«Чудной человек этот доктор… Бьюсь об заклад, он знал покойного!» — думал хозяин, готовясь к чувствительной и занимательной сцене. Но приезжий встал, посмотрел на него, откашлялся и проговорил сдавленным голосом:
— Господин хозяин, вы разрешите… свечи… Я, право же, устал.
Поклонившись гостю, хозяин крикнул слуге: «Свечи!» — да так свирепо, словно вымещал на нем все свое разочарование. А доктор подошел к окну, приподнял штору, прижался лбом к холодному стеклу.
«В аптеке еще светло, — машинально думал он, между тем как слезы все набегали и набегали на глаза. — Держись, бога ради, по крайней мере пока ты на людях».
Заслышав шаги возвращающегося слуги, он обернулся, взял оловянный подсвечник и с молчаливым поклоном удалился. На лестнице он крепко схватился за перила; свеча в его руке дрожала, отбрасывая на стену пляшущую тень. Он только что начал, спотыкаясь, медленно подыматься по ступенькам, как неожиданно грянул студенческий хор:
Так что же еще в заключенье сказать?
Одно только: Ergo bibamus! [3] Так будемте пить! (лат.).
День этот отметим опять и опять… [4] Перевод А. Глобы.
При первых же звуках он выпустил перила, заткнул уши, взбежал одним духом наверх, промчался по коридору, с шумом захлопнул за собой дверь комнаты. До чего же пошлы эти люди…
И вот он стоит в убогом, холодном номере, неподвижно глядя на пламя свечи, которую поставил на стол. Чудовищность известия вытравила все мысли, кроме одной: Августа фон Гёте нет. Уму непостижимо… Человек, которого он обнял на прощанье ранним утром, когда голубое небо так чисто, а первые солнечные лучи золотят старинные палаццо на генуэзских улицах, — человек с бронзовым загаром, веселый, бодрый, молодой, в самом расцвете сил, жизнелюбивый и деятельный, оживленный и пылкий, человек этот вдруг умер… Ушел навсегда.
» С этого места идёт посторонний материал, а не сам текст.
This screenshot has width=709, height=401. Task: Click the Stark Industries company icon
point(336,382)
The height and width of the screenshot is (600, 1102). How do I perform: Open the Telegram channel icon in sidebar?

Уже забыт звук его голоса, скоро сотрутся в памяти черты лица, а плоть, живая плоть, которую еще недавно он прижимал, теплую и трепещущую, к своей груди, покоится в деревянном гробу глубоко под землей; она истлеет, обратится в прах, исчезнет. Это и есть смерть — вечная загадка для человека. Сейчас, в этот трагический час, она представлялась ему в образе Аполлона, который мечет из-за облаков свои невидимые стрелы.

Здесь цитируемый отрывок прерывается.